In Mecklenburg-Vorpommern bleiben Sprengungen von Geldautomaten Einzelfälle. Bis Ende August wurden im Nordosten zwei Fälle registriert, wie das Landeskriminalamt (LKA) auf Anfrage der Deutschen Presse-Agentur mitteilte. Im gesamten Vorjahr wurden ebenfalls zwei Fälle erfasst. In früheren Jahren waren die Zahlen teils deutlich höher – 2023 und 2018 wurden beispielsweise zwölf Fälle registriert.

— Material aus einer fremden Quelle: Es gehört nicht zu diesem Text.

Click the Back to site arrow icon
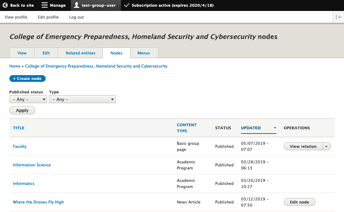 click(5, 5)
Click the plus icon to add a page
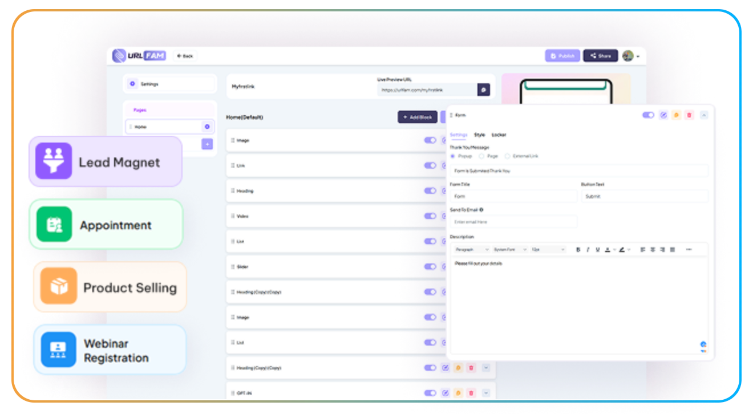Screen dimensions: 753x414 [207, 144]
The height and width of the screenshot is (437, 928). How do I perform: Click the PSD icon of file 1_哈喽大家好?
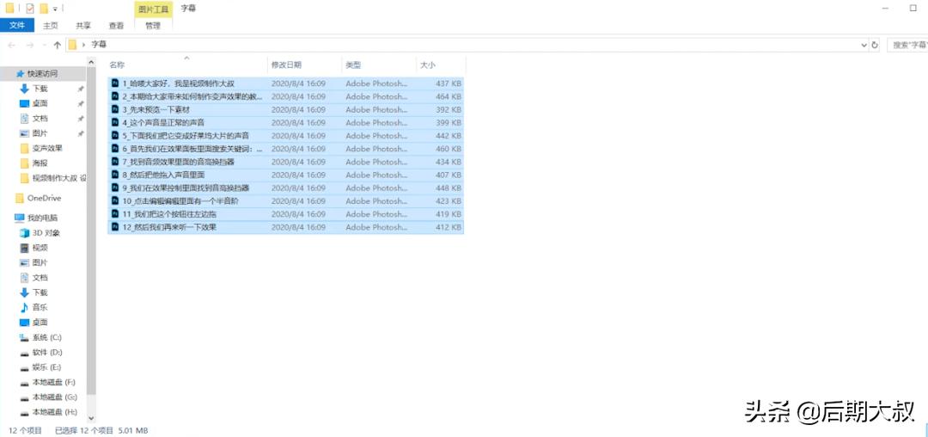[115, 83]
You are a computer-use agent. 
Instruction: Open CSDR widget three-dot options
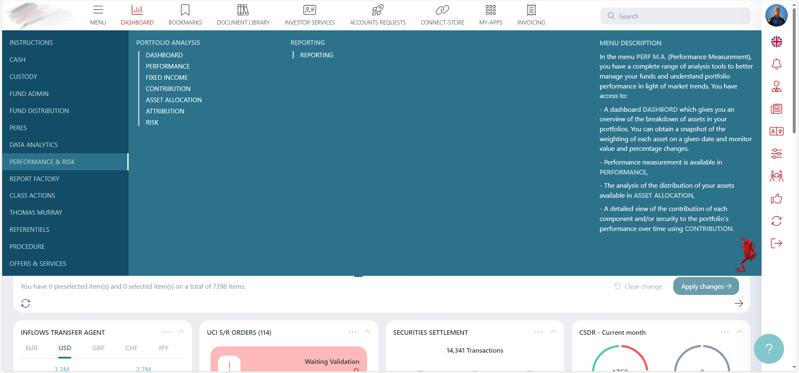[725, 332]
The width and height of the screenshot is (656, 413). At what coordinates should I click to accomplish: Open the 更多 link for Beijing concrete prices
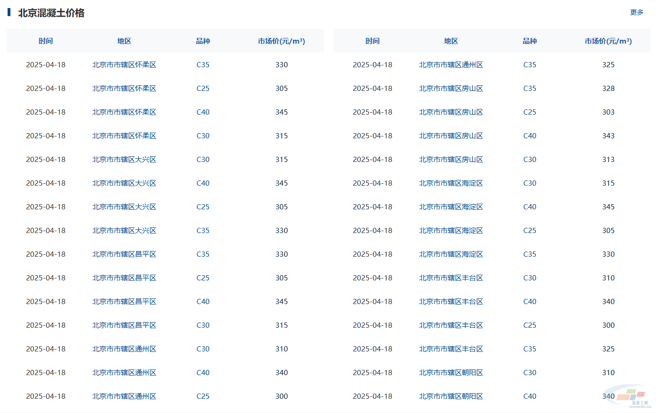pyautogui.click(x=636, y=12)
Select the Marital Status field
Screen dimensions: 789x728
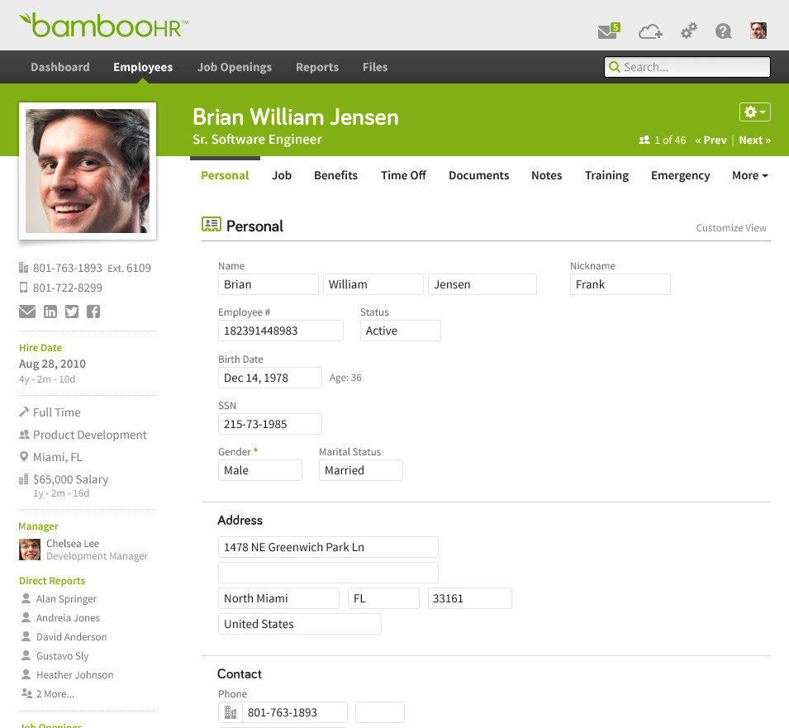[x=360, y=469]
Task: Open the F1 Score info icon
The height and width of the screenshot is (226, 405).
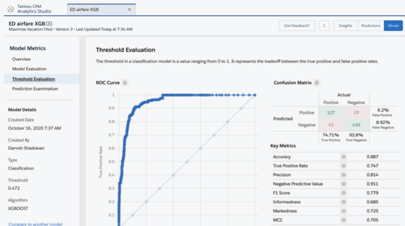Action: [x=343, y=193]
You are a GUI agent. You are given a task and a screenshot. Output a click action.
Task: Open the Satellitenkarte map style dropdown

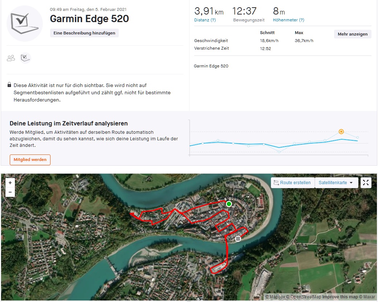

Keine Angaben zu Schäden und Beute
Um Nachahmungen zu verhindern, werden nach LKA-Angaben bei Geldautomatensprengungen keine Angaben zu Schadenssummen an den Geräten sowie zum erlangten Bargeld gemacht.
Urteil und Ermittlungen in konkreten Fällen
In diesem Frühjahr wurde ein 55-Jähriger nach einer Sprengung eines Geldautomaten zu viereinhalb Jahren Haft verurteilt. Das Gericht sah es als erwiesen an, dass der 55-Jährige im Oktober 2024 mit einem gestohlenen Auto an einen Geldautomaten vor einem Getränkemarkt in Klütz (Landkreis Nordwestmecklenburg) gefahren war und ein explosives Sauerstoff-Acetylen-Gasgemisch in den Automaten geleitet hatte. Als der Tresor durch die Sprengung nicht geknackt worden sei, sei der Mann ohne Beute geflohen.

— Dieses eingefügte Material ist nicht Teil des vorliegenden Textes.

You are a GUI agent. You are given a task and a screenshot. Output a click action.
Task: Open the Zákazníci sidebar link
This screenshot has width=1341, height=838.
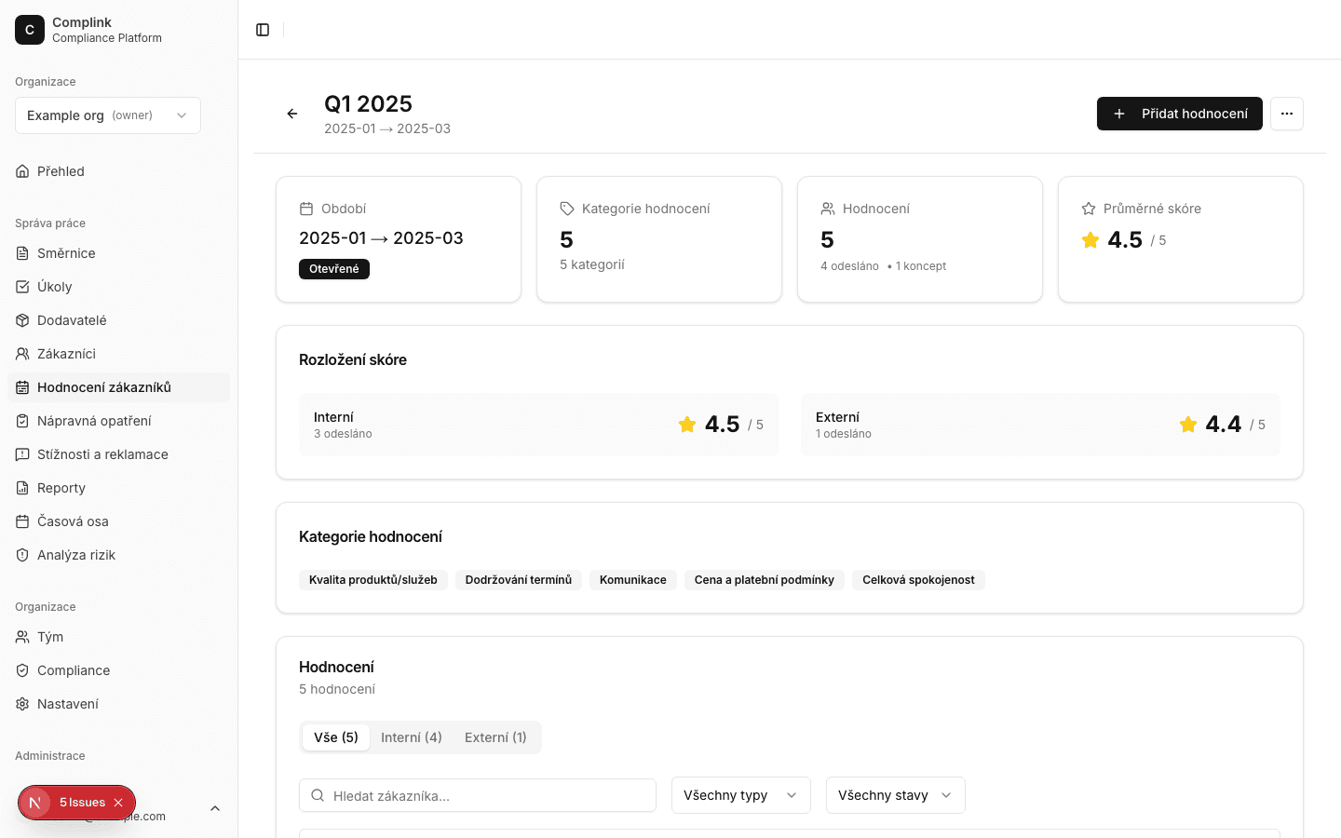click(66, 354)
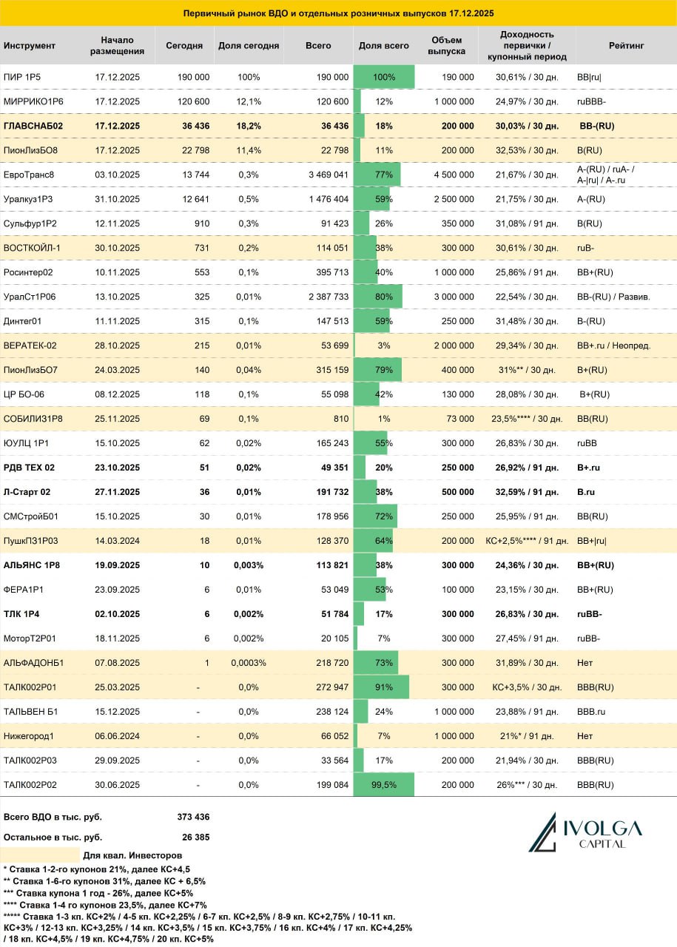
Task: Click the 100% green bar for ПИР 1Р5
Action: [x=384, y=77]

In Rostock hatten Kriminelle im Februar einen Geldautomaten gesprengt. Zwei Tatverdächtige im Alter von 32 und 48 Jahren seien festgenommen worden, teilte das LKA damals mit. Die Polizei habe sie in der Nähe des Tatorts gestellt.

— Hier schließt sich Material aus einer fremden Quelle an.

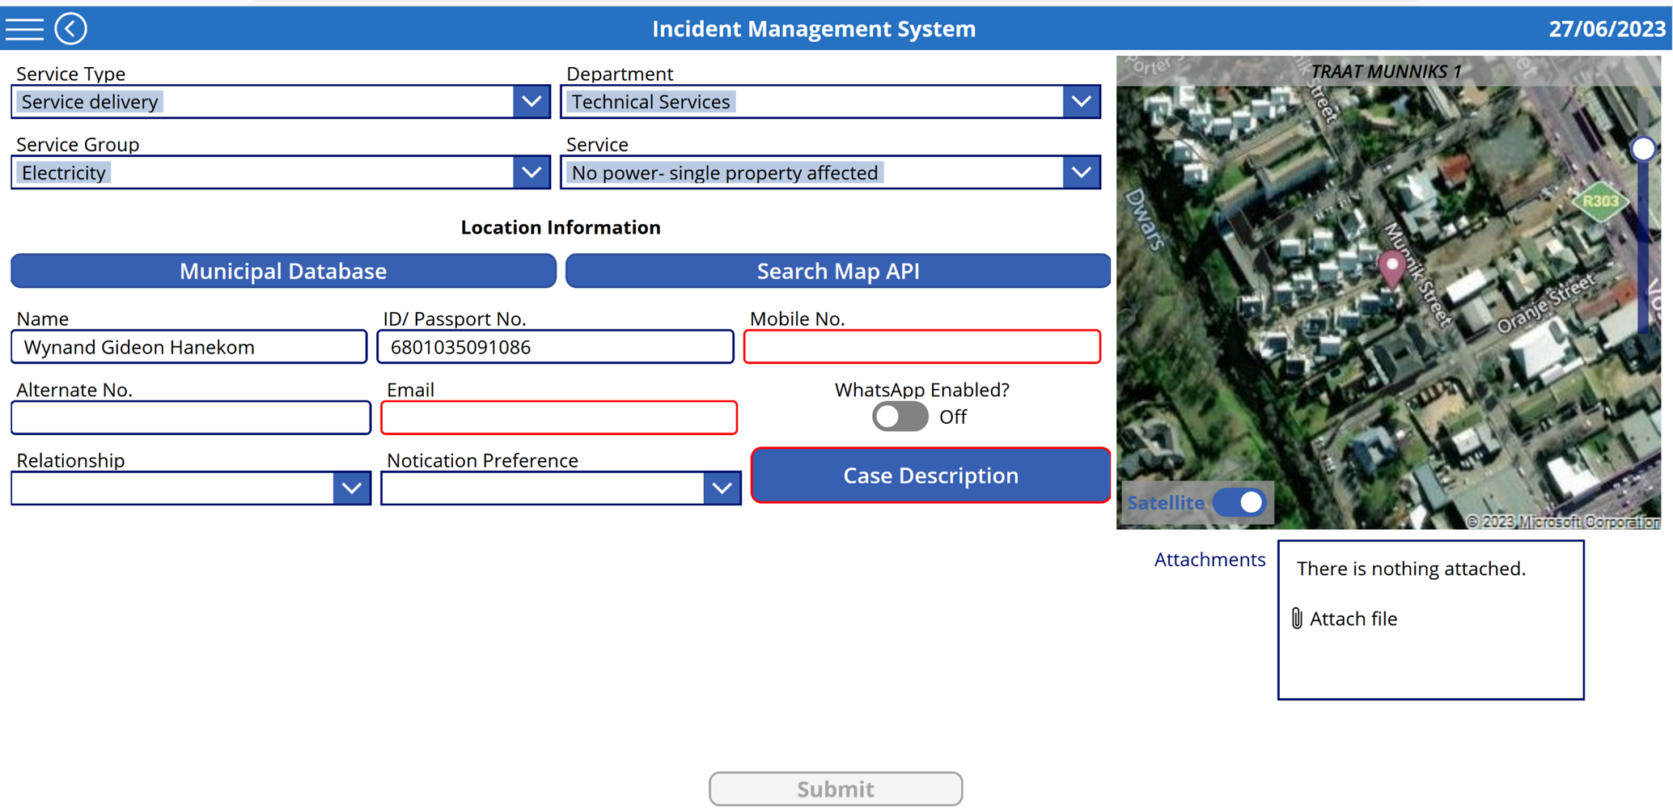Open the Department dropdown
The height and width of the screenshot is (812, 1673).
coord(1081,102)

Höhere Strafen und neue Befugnisse
Im vergangenen Jahr hatte der Bundestag ein Gesetz verabschiedet, das höhere Strafen für Geldautomaten-Sprenger ermöglicht und Ermittlungsbehörden zusätzliche Befugnisse einräumt. Die Mindeststrafe stieg von einem auf zwei Jahre Haft. Wer bei der Sprengung andere Menschen schwer verletzt, muss sogar mit mindestens fünf Jahren Gefängnis rechnen. Bei gewerbs- oder bandenmäßigen Taten darf künftig die Telekommunikation der Verdächtigen überwacht werden. Strafen drohen zudem künftig auch für das unerlaubte Lagern, Transportieren und Weitergeben von Sprengstoff.